*** Block opens ***

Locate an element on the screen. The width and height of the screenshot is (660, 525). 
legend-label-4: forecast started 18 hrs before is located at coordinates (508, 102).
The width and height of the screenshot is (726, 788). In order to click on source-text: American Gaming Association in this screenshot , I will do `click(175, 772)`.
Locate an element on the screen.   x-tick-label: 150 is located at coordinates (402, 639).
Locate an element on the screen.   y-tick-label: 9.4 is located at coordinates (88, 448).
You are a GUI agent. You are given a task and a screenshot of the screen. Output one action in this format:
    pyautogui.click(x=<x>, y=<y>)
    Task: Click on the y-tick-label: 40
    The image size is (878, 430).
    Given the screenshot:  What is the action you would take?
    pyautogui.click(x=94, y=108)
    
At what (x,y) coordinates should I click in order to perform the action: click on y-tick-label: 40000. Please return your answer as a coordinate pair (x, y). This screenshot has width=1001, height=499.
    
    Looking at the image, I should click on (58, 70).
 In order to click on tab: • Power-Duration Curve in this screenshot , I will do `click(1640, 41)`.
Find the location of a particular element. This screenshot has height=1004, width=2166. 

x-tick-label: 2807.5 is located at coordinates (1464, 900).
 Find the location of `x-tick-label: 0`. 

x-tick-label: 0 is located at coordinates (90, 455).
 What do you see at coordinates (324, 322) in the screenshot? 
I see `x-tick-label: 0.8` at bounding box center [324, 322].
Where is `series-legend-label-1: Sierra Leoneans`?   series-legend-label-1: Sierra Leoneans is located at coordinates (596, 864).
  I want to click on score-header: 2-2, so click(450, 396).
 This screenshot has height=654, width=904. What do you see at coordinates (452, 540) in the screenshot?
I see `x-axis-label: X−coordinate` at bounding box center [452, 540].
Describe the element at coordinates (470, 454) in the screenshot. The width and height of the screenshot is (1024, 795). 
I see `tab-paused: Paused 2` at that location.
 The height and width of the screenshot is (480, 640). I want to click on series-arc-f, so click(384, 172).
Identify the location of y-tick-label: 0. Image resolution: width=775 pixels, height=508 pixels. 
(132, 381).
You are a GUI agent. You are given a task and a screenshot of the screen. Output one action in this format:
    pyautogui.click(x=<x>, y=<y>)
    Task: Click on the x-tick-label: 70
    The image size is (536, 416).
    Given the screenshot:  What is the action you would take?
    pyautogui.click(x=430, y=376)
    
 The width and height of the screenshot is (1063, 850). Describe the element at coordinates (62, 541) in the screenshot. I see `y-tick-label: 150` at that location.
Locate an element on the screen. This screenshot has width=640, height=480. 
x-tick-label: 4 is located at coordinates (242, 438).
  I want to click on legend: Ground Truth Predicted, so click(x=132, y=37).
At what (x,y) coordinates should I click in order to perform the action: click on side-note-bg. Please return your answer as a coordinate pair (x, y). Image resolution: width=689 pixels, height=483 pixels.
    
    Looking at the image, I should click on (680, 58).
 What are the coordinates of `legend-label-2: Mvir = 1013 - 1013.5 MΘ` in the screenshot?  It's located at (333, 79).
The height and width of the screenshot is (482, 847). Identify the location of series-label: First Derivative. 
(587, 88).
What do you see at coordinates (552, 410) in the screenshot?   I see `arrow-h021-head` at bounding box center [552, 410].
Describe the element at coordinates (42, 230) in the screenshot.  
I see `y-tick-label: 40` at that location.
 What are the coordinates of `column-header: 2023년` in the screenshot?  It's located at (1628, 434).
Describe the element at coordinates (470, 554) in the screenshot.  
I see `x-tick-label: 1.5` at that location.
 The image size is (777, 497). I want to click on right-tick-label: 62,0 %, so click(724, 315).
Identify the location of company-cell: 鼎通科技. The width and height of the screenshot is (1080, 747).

*** Block closes ***

WHAT IS EXPECTED
Please reproduce every one of the records above again, word for word.

YOUR RESPONSE
Locate an element on the screen. The width and height of the screenshot is (660, 525). 
legend-label-4: forecast started 18 hrs before is located at coordinates (508, 102).
The width and height of the screenshot is (726, 788). In order to click on source-text: American Gaming Association in this screenshot , I will do `click(175, 772)`.
Locate an element on the screen.   x-tick-label: 150 is located at coordinates (402, 639).
Locate an element on the screen.   y-tick-label: 9.4 is located at coordinates (88, 448).
You are a GUI agent. You are given a task and a screenshot of the screen. Output one action in this format:
    pyautogui.click(x=<x>, y=<y>)
    Task: Click on the y-tick-label: 40
    The image size is (878, 430).
    Given the screenshot:  What is the action you would take?
    pyautogui.click(x=94, y=108)
    
At what (x,y) coordinates should I click in order to perform the action: click on y-tick-label: 40000. Please return your answer as a coordinate pair (x, y). This screenshot has width=1001, height=499.
    
    Looking at the image, I should click on (58, 70).
 In order to click on tab: • Power-Duration Curve in this screenshot , I will do `click(1640, 41)`.
Find the location of a particular element. This screenshot has height=1004, width=2166. 

x-tick-label: 2807.5 is located at coordinates (1464, 900).
 Find the location of `x-tick-label: 0`. 

x-tick-label: 0 is located at coordinates (90, 455).
 What do you see at coordinates (324, 322) in the screenshot? 
I see `x-tick-label: 0.8` at bounding box center [324, 322].
Where is `series-legend-label-1: Sierra Leoneans`?   series-legend-label-1: Sierra Leoneans is located at coordinates (596, 864).
  I want to click on score-header: 2-2, so click(450, 396).
 This screenshot has height=654, width=904. What do you see at coordinates (452, 540) in the screenshot?
I see `x-axis-label: X−coordinate` at bounding box center [452, 540].
Describe the element at coordinates (470, 454) in the screenshot. The width and height of the screenshot is (1024, 795). 
I see `tab-paused: Paused 2` at that location.
 The height and width of the screenshot is (480, 640). I want to click on series-arc-f, so click(384, 172).
Identify the location of y-tick-label: 0. Image resolution: width=775 pixels, height=508 pixels. 
(132, 381).
You are a GUI agent. You are given a task and a screenshot of the screen. Output one action in this format:
    pyautogui.click(x=<x>, y=<y>)
    Task: Click on the x-tick-label: 70
    The image size is (536, 416).
    Given the screenshot:  What is the action you would take?
    pyautogui.click(x=430, y=376)
    
 The width and height of the screenshot is (1063, 850). Describe the element at coordinates (62, 541) in the screenshot. I see `y-tick-label: 150` at that location.
Locate an element on the screen. This screenshot has width=640, height=480. 
x-tick-label: 4 is located at coordinates (242, 438).
  I want to click on legend: Ground Truth Predicted, so click(x=132, y=37).
At what (x,y) coordinates should I click in order to perform the action: click on side-note-bg. Please return your answer as a coordinate pair (x, y). Image resolution: width=689 pixels, height=483 pixels.
    
    Looking at the image, I should click on (680, 58).
 What are the coordinates of `legend-label-2: Mvir = 1013 - 1013.5 MΘ` in the screenshot?  It's located at (333, 79).
The height and width of the screenshot is (482, 847). Identify the location of series-label: First Derivative. 
(587, 88).
What do you see at coordinates (552, 410) in the screenshot?   I see `arrow-h021-head` at bounding box center [552, 410].
Describe the element at coordinates (42, 230) in the screenshot.  
I see `y-tick-label: 40` at that location.
 What are the coordinates of `column-header: 2023년` in the screenshot?  It's located at (1628, 434).
Describe the element at coordinates (470, 554) in the screenshot.  
I see `x-tick-label: 1.5` at that location.
 The image size is (777, 497). I want to click on right-tick-label: 62,0 %, so click(724, 315).
Identify the location of company-cell: 鼎通科技. The width and height of the screenshot is (1080, 747).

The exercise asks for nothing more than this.